Basicamente o setor exportador de commodities (minério de ferro, grãos, carnes; alguns manufaturados como automóveis entre outros). Com o aumento das exportações, o país melhora sua situação na balança comercial, porém, de outro lado, implica no aumento do passivo (dívidas) em dólares. E para as empresas que têm dívidas em dólares a desvalorização do real significa um aumento da sua dívida.
Câmbio para o agronegócio
Para o engenheiro agrônomo Eugênio Stefanelo, mestre em Economia Rural, o dólar em alta, embora traga mais inflação, beneficia o agronegócio que exporta bastante. O setor representa 46% do total das exportações do Brasil. “Este câmbio favorece os produtores e os exportadores de uma forma geral, apesar de aumentar o custo das importações, dos fertilizantes e dos agrotóxicos.”
Conforme o engenheiro, a taxa de câmbio está fazendo com que os preços para os produtores de soja e milho fiquem muito bons, na soja atingido R$ 85 a saca e no milho R$ 36,50 a saca. Até no caso do trigo, em que o dólar alto aumenta o custo do produto importado, os produtores estão conseguindo vender por preço mínimo, o que antes estava mais baixo. “A suinocultura e avicultura têm aumentado a produção. Neste ano, a produção de suínos está com uma margem muito boa, a avicultura está com uma margem um pouco menor, mas ambos estão com margens e o câmbio tem favorecido fundamentalmente a exportação dos dois produtos.”
Contudo, pelas informações do agrônomo, o produtor de leite está com uma margem mais estreita, fruto do acréscimo do custo de produção. “O que a gente ressalta é que os produtores deveriam fazer uma venda parcelada da produção, inclusive, fazer algumas vendas antecipadas para aproveitar este bom momento do câmbio. Devem ficar muito atentos ao custo, racionalizando de uma forma em geral, porque o aumento do câmbio encarece o custo dos fertilizantes e dos agrotóxicos.”

Impacto no dia a dia
O economista José Maria afirma que, no dia a dia do brasileiro, o reflexo do aumento do dólar será para aqueles que precisam ou querem comprar dólares para viagens internacionais e também para os demais que consomem produtos que contêm componentes importados, como é caso do pãozinho de cada dia, pois o Brasil precisa importar praticamente a metade de todo o trigo que consome. “Vale destacar o cenário do setor de eletroeletrônicos que perdeu incentivos fiscais (Lei 13.137/2015, que eleva o Pis/Pasep de 1,6% para 2,1% e a Cofins de 7,6% para 9,65%), e com essa desvalorização do Real implicará em aumentos de preços”, cita o economista.
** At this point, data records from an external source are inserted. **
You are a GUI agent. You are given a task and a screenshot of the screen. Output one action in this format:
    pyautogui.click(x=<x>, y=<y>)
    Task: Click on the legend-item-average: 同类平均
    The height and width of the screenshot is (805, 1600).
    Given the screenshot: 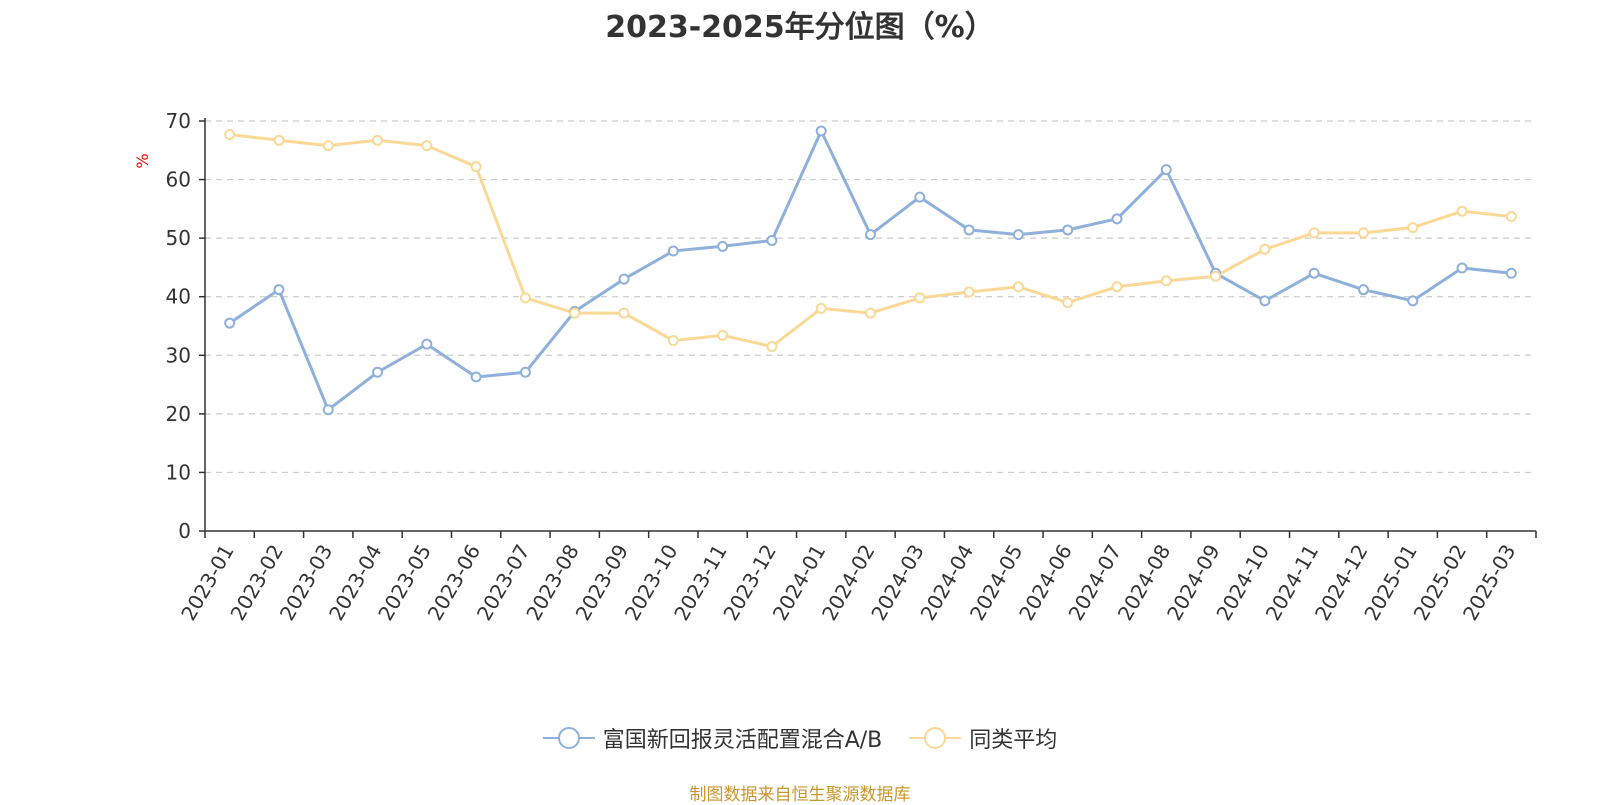 What is the action you would take?
    pyautogui.click(x=983, y=738)
    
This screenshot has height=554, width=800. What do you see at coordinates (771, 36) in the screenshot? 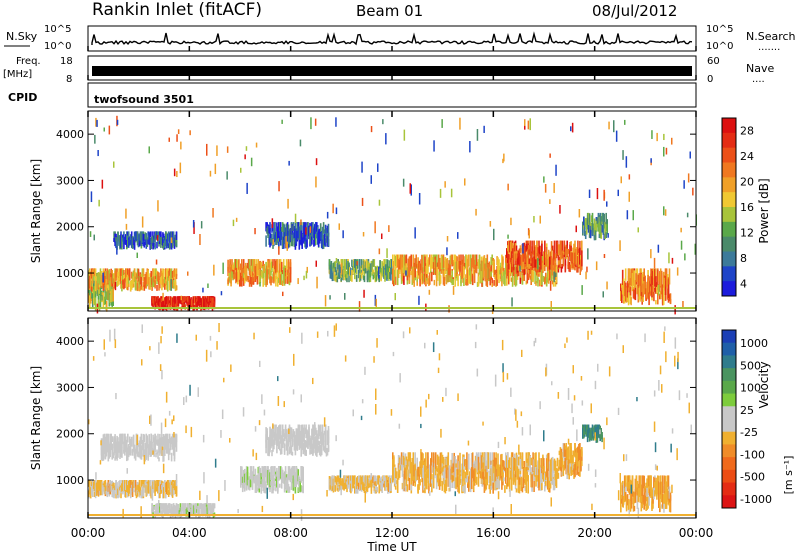
I see `noise-search-label: N.Search` at bounding box center [771, 36].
Na opinião dele, a aposta do governo é que as empresas não conseguirão repassar todo o aumento ao consumidor (reduzindo o impacto sobre a inflação), que já está com sua capacidade de consumo comprometida, com salário já corroído pela inflação e contas a pagar, além de juros elevados, ou seja, espera-se que as empresas revejam suas margens de lucro. “E a esperança é que quando o Banco Central americano elevar os juros nos EUA, o real não sofrerá nova desvalorização, o jeito é esperar para ver.”